EDIT: Yeah, a lot of the UI stuff is pretty lame. There's a recharge bar that shows which skill is ready. I bet they just have to hit one button to activate the last recharged skill.

And you say it took a month and a half? That's, what? Six tries? Hell, it took a while to figure out the how to kill the turtle, and he's not even the hardest boss. Watcher 2.0 is kicking everybody's ass, even with a complex FAQ on how to beat him.

The only strategy I saw with this boss? Move your people to the big hole. Whooo.

EDIT: Sorry, I was talking about LOTRO with the turtle and watcher.

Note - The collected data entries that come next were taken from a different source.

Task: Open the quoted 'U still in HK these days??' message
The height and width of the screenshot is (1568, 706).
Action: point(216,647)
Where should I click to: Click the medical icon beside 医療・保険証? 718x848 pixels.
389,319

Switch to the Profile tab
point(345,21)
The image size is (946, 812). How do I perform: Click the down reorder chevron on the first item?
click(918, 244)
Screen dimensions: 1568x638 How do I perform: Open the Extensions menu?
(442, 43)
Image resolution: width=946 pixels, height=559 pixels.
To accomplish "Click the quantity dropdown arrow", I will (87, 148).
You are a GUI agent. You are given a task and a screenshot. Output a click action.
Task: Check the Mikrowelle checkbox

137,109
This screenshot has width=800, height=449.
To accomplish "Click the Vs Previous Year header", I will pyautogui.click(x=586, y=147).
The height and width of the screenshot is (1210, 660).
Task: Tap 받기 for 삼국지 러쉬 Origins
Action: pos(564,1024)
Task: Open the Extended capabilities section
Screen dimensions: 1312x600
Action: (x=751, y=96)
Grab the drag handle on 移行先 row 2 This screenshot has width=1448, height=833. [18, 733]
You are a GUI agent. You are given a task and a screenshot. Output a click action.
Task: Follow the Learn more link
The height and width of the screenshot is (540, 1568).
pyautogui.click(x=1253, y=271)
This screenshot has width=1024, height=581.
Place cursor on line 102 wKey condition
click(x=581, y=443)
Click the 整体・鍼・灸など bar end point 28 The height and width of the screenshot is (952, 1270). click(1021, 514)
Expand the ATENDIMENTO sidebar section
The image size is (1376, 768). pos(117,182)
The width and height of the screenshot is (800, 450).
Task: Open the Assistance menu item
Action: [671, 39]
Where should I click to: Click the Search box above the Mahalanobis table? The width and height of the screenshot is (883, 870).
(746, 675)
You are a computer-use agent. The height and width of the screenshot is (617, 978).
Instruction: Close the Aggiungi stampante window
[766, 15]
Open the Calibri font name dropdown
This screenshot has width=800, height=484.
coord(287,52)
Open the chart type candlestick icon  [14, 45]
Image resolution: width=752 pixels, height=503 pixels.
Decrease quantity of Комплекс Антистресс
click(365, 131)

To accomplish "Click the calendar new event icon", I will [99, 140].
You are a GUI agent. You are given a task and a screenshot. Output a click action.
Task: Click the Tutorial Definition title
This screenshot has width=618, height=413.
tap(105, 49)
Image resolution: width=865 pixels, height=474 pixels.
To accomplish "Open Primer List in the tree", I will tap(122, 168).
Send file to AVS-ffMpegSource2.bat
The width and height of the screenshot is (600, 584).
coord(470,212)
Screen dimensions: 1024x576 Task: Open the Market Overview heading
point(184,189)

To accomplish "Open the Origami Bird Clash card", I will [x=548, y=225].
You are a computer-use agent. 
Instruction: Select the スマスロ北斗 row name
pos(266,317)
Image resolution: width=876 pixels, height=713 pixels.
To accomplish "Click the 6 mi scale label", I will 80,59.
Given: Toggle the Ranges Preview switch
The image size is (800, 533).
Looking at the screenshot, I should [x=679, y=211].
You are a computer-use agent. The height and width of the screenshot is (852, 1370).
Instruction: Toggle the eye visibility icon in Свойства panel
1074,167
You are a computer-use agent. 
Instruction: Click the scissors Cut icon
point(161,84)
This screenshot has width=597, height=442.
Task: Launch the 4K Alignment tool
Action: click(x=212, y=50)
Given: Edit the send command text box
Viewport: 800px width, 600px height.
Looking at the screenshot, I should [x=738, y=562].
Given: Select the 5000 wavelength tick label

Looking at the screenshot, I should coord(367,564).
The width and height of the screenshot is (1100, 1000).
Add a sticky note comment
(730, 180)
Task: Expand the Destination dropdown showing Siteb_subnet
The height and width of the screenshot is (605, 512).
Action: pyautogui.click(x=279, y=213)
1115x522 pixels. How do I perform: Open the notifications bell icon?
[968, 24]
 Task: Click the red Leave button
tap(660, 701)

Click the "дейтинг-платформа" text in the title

PostPosted:Mon Jun 08, 2009 12:51 am
by Don
Let's say they tried him in 9 tries, that's 9 hours, so like people suggested, if this guy was up as is he'd probably be beaten the first day. As far as I can tell all that fight involves is spacing out when you kill adds (they blow up for 10K when killed, but will commit suicide at the same time if you leave them alone), and you jump down the black hole before Algalon does his Big Bang (instant kills anybody).

WoW's interface is really an arms race now. It's because they know you got interface that basically tells you everything you need to know that they have to make raids stupidly difficult, and this is also why every WoW encounter seems to have an element of 'got to move to the right spot or die' since an interface add on can't move your character for you (yet). Of course all that does is encourage people to come up with an even more powerful interface to compensate. Looking at the WoW videos sometimes I feel it's the interface playing the game for you, not you playing the game.

PostPosted:Mon Jun 08, 2009 7:56 am
by SineSwiper
You know, there's an easy fix for that: ban all third-party interfaces. They should have never allowed them in the first place. There are no third-party interfaces for LOTRO, because Turbine would just ban the interface and that would be that. It's easy enough to protect your own section of memory, or simply drop any known "cheating" devices.

FPSs have been protecting against cheating bastards for many years.